The contribution of internal and model variabilities to the uncertainty in CMIP5 decadal climate predictions

Abstract

Decadal climate predictions, which are initialized with observed conditions, are characterized by two main sources of uncertainties—internal and model variabilities. Using an ensemble of climate model simulations from the CMIP5 decadal experiments, we quantified the total uncertainty associated with these predictions and the relative importance of each source. Annual and monthly averages of the surface temperature and zonal wind were considered. We show that different definitions of the anomaly result in different conclusions regarding the variance of the ensemble members. However, some features of the uncertainty are common to all the measures we considered. We found that on decadal time scales, there is no considerable increase in the uncertainty with time. The model variability is more sensitive to the annual cycle than the internal variability. This, in turn, results in a maximal uncertainty during the winter in the northern hemisphere. The uncertainty of the surface temperature prediction is dominated by the model variability, whereas the uncertainty of the zonal wind is determined by both sources.

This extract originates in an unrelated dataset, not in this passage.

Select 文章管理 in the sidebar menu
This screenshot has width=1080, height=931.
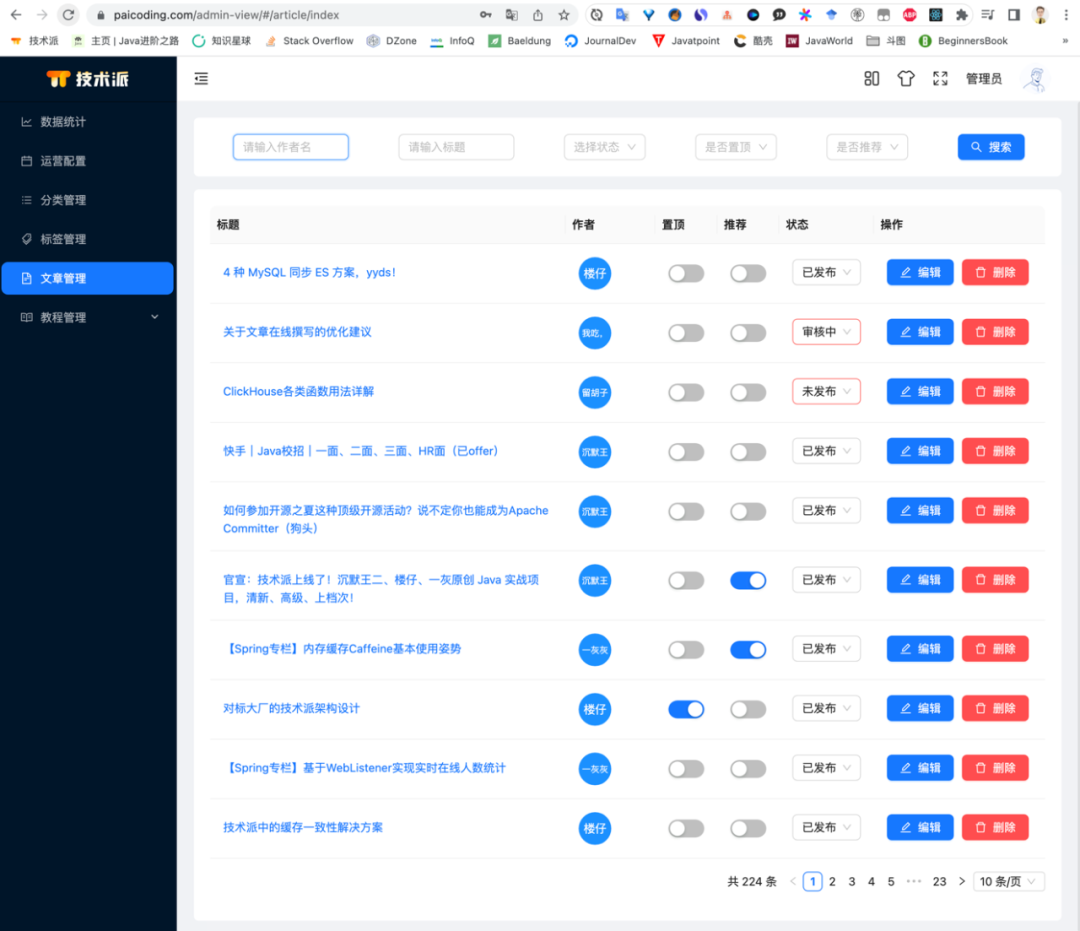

An analysis of the spatial distribution of the uncertainty reveals that the surface temperature has higher variability over land and in high latitudes, whereas the surface zonal wind has higher variability over the ocean. The relative importance of the internal and model variabilities depends on the averaging period, the definition of the anomaly, and the location. The model uncertainties that contribute greatly to the total uncertainties in most regions, for all the variables considered here, may be reduced by weighting the models in the ensemble.